Confirmation of the potential tax comes amid concerns about campervans and motorhomes taking up ferry car deck space and not contributing significantly to the Outer Hebrides economy.
In the consultation where local residents are invited to participate, the Western Isles council said the Scottish Government and ferry firm CalMac would also be consulted.
Convener Norman Macdonald told the BBC discussions with the local tourism industry would take place first as he said the isles had experienced "significant" numbers of campervans over the summer tourist season.
Mr Macdonald said: "We are not talking about huge sums of money.
"We just want a contribution towards the infrastructure we, as a council, are required to put in place."
The Scottish Government is putting new legislation in place on a short-term visitor tax named ‘a transient visitor levy’.
This would give local authorities the ability to tax tourists, contributing towards local infrastructure and services. It has been estimated this could generate £5 million to £10m each year, depending on how a scheme was designed.
Through lockdown staycations, the Western Isles have been a popular summer tourism hot spot for people hoping to stay closer to home during the pandemic.
Last summer, the council urged tourists visiting by campervan or caravan to pre-book at an official campsite before travelling.
The local authority's plea came amid calls for greater investment in tourism infrastructure to be made. Communities previously raised concerns about rubbish and human waste being left at roadsides.
In a statement on the issue last year, Comhairle nan Eilean Siar said communities had seen an increase in problems with roadside littering and other waste.

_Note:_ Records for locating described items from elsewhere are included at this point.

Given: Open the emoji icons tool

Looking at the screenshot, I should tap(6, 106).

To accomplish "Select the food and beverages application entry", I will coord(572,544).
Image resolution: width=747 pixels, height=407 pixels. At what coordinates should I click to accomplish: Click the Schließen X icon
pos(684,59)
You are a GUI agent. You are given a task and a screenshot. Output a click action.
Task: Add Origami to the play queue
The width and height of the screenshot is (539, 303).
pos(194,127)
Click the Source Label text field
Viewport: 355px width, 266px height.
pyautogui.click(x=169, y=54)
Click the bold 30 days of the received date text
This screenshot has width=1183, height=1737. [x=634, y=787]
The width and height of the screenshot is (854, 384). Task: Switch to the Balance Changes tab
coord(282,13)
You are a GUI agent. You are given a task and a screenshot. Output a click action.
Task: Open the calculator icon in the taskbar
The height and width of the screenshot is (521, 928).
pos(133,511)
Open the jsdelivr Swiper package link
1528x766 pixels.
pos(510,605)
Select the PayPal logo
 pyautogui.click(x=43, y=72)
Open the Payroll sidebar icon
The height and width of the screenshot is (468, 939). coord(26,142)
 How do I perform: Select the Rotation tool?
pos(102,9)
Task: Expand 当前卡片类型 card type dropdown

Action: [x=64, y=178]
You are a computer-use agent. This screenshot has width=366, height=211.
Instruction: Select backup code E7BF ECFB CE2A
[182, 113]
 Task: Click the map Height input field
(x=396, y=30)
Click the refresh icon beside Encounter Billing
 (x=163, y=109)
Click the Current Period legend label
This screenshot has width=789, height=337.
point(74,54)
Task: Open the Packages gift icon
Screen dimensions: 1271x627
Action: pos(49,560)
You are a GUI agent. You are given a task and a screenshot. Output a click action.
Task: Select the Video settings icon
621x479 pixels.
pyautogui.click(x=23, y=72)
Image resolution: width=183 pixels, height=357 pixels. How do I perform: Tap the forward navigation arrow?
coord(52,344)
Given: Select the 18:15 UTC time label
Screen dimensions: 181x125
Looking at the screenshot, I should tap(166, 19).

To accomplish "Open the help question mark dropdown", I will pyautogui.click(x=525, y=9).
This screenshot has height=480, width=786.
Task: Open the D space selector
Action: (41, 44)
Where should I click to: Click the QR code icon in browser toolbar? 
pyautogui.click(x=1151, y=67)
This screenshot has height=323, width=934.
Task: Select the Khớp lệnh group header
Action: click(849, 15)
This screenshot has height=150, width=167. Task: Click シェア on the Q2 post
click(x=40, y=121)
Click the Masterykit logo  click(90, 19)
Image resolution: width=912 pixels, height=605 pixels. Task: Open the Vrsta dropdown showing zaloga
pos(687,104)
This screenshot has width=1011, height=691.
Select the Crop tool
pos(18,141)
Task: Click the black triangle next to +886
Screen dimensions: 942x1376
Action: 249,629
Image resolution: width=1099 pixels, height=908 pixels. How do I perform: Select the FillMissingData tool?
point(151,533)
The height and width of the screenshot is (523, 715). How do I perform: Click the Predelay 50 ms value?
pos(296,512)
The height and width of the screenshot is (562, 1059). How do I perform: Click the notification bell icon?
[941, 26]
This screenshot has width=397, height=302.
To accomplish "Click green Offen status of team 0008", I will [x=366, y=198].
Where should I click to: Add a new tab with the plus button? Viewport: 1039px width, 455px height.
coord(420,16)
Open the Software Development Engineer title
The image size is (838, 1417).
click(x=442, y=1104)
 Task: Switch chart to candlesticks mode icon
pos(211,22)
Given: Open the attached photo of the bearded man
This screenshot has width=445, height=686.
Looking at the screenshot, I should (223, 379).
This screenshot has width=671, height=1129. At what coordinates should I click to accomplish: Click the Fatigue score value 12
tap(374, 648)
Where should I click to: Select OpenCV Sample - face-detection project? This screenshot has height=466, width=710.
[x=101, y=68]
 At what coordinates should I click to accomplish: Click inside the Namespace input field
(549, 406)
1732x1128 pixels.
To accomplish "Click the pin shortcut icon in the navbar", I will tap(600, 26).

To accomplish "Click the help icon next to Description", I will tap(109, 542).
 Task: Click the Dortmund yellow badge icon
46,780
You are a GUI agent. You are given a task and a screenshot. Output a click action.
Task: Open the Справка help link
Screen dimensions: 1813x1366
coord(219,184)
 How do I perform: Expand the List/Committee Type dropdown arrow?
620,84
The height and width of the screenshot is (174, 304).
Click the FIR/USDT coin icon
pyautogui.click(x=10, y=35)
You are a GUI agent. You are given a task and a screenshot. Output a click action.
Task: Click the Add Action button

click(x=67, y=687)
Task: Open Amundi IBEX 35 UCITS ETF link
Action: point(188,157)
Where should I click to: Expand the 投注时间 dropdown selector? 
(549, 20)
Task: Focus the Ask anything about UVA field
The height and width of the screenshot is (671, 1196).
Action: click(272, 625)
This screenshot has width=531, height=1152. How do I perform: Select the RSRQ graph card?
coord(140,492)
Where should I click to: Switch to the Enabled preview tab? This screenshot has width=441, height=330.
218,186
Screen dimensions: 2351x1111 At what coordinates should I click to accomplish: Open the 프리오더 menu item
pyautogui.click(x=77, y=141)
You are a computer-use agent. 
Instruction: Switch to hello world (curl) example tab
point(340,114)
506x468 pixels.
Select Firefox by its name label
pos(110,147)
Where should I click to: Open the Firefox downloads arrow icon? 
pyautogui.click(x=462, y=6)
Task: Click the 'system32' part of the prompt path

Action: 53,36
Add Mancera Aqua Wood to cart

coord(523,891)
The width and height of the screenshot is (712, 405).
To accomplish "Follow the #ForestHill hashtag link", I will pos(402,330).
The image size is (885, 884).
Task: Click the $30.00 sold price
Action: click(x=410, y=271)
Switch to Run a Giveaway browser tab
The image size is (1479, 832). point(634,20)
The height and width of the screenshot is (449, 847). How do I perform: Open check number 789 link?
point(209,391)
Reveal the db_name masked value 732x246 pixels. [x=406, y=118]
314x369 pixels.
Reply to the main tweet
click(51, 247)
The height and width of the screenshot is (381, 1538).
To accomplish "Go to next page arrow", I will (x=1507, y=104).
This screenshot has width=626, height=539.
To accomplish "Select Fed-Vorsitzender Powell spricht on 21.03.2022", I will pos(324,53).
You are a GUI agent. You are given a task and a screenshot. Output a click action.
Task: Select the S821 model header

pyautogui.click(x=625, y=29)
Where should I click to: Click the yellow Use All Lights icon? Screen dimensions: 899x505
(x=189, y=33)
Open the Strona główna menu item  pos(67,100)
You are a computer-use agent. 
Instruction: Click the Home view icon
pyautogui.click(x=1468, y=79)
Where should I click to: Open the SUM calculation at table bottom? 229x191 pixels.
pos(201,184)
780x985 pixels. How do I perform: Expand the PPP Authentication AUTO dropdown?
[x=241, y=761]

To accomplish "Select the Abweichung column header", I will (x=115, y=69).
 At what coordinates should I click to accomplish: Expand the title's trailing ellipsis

A Comhairle spokesperson said: "While the Comhairle's message to campervan and motorhome visitors has, from the outset, been not to visit the Western Isles unless they have a booking at an official camp site, given that facilities and services at camp sites are not open, it is apparent that this is being largely ignored with resultant adverse impacts on the local environment."
In November 2018, the Scottish Government launched a national discussion, engaging with a range of partners and stakeholders from the tourist industry, local authorities and the wider business community.
Evidence collected during the consultation informed development of the proposals around a discretionary local visitor levy.
Only 22 per cent of those answering the question favoured the design of a visitor levy being set out mostly at a national level. However, there was consideration for local discretion.
Between June and October 2019, the Highland Council consulted more than 6,600 Highland residents, businesses and visitors to the region on whether a TVL scheme should be used in the region and how it might be designed.
Members of Highland Council have committed to further pursue a Highland visitor levy.